The Organisation for Economic Cooperation and Development warned on Monday the global expansion will be just 2.4%, down from a prior estimate of 2.9%, and said things could get still worse.
Bloomberg Economics expects China’s economy to record its worstever performance this quarter. Last month, global manufacturing tumbled the most since 2009.
It would be a terrible thing for global central bankers to miss this chance. They aren’t epidemiologists and the contagion doesn’t represent a failure of bank regulation, as it did more than a decade ago.
But monetary agencies are on the front line of the world’s economic defences. Signals of support from the US Federal Reserve (Fed), Bank of Japan (BoJ), Bank of England (BoE) and European Central Bank (ECB) sent the S&P 500 surging almost 5% Monday after nosediving last week.
This is a good start and compares favourably to the halting and fragmented initial response to the credit squeeze that began in mid- 2007 and escalated after the bankruptcy of Lehman Brothers Holdings Inc in September 2008.
Group of Seven (G-7) finance ministers and central bankers held a teleconference yesterday and hopes are high among investors that some kind of coordinated or complementary steps will be forthcoming to quell market angst.
Policymakers dare not disappoint. The mere fact the call is happening, with a statement expected to follow, is encouraging.
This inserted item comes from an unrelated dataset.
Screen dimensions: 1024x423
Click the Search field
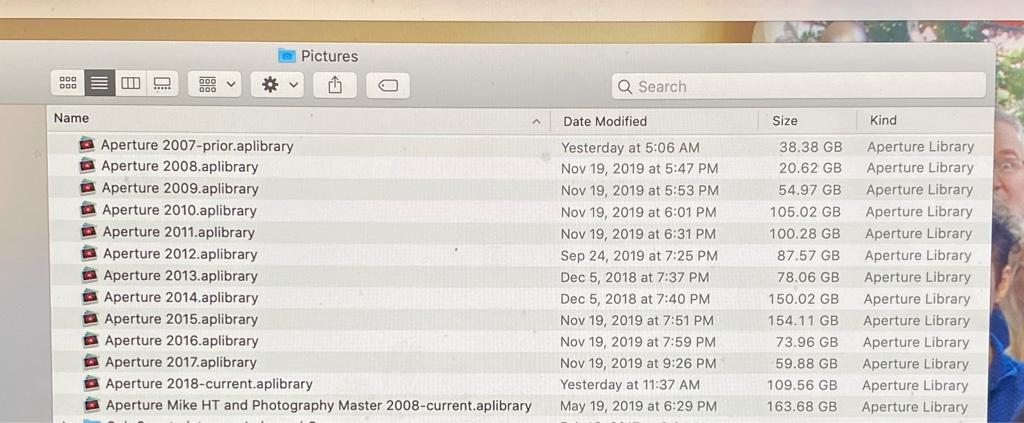tap(798, 87)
It took the aftermath of Lehman’s failure — more than a year after the crisis began — for central banks to coordinate on rate cuts.
Incredibly, the ECB raised rates two months before Lehman imploded in what counts as one of the all-time gravest policy errors.
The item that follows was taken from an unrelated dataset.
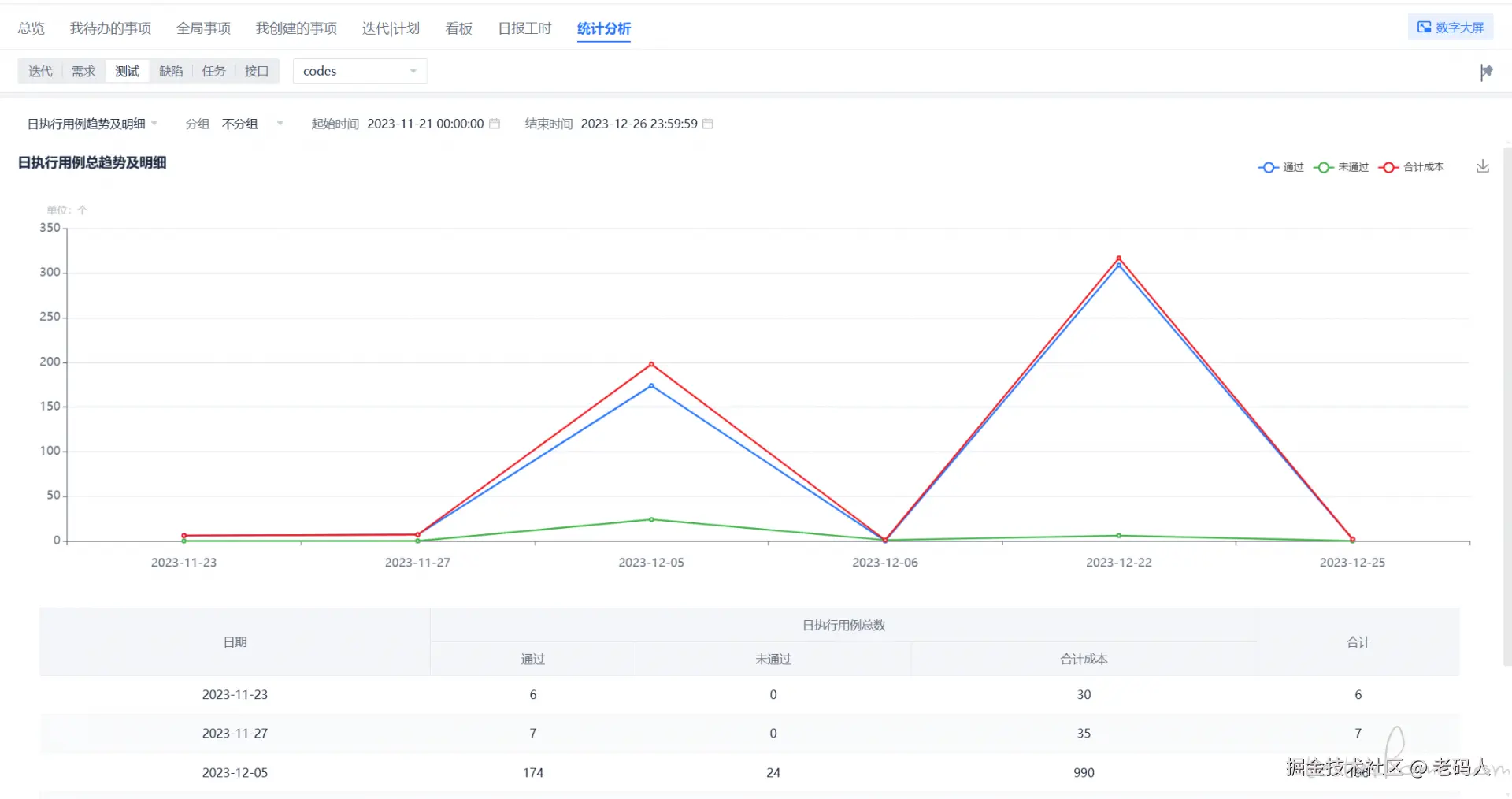Click the start time date field

pos(425,124)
In an instant on Oct 8, 2008, the Fed, ECB, BoE, the Bank of Canada, the Swedish Riksbank and the Swiss National Bank announced reductions in borrowing costs.
The BoJ expressed its support in the same statement and China followed with a cut the same day.
This action was all the more significant for Beijing’s participation. Though not part of the G-7, China’s absence from any joint thrust would be unfortunate, considering the virus outbreak is traced to that country.
The West should be solicitous and do all it can to lure the People’s Bank of China to participate. It would show that, for all the talk about the decoupling of China and the US, when it comes to managing a mutually beneficial outcome, the two superpowers can summon the wherewithal to cooperate.
The Fed, first among equals, set the tone last Friday with a rare statement from chair Jerome Powell signalling help was on the way.
The remarkable thing about the three-line comment was that it came from Powell personally. In previous instances where the Fed has published such communication, it’s been in the name of the Board of Governors or the rate-setting Federal Open Market Committee.
Powell put his leadership on the line. Good for him; too many junior Fed officials were in the field giving mixed messages.
Central bankers alone can’t turn the tide in an epidemic. Fiscal weapons need to be deployed. There’s also the fashionable trope that monetary policy is becoming less effective as interest rates grind lower and that new tools are needed.
That may all be true. But is it an excuse to do nothing? Investors’ anticipation of stimulus proves that the mere prospect can lift confidence, even if only over the short term.
There may be plenty of carping that central banks are out of ammunition, but it was their efforts that saved the world from a greater trade-war induced slowdown last year, as I’ve written. Now is the time to build on that template.
Don’t put too much faith in the globalisation-in-reverse hype. Everyone has too much at stake to go their own way. — Bloomberg
This column does not necessarily reflect the opinion of the editorial board or Bloomberg LP and its owners.